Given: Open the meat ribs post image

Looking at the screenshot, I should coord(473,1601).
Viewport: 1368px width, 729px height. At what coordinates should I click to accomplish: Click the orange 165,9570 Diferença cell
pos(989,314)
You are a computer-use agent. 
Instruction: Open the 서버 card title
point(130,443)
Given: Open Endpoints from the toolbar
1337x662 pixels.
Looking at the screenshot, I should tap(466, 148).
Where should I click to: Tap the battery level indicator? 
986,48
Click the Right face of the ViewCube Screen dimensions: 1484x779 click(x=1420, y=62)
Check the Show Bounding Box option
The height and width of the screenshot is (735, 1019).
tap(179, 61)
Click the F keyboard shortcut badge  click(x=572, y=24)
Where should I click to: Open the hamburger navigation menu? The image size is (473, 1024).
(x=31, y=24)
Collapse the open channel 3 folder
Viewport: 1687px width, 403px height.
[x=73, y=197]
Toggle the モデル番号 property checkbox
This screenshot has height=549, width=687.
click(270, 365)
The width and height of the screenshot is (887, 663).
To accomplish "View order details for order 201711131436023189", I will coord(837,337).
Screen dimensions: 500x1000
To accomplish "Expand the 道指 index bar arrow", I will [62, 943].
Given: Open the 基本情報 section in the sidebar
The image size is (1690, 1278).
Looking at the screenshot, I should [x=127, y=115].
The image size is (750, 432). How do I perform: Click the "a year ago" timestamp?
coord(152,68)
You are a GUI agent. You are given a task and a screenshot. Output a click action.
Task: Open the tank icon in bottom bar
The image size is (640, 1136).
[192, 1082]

▸ Work order
From the entries above, pull out each line that includes "agent".

▸ Reply
You are a computer-use agent. 
You are a GUI agent. You are given a task and a screenshot. Output a click action.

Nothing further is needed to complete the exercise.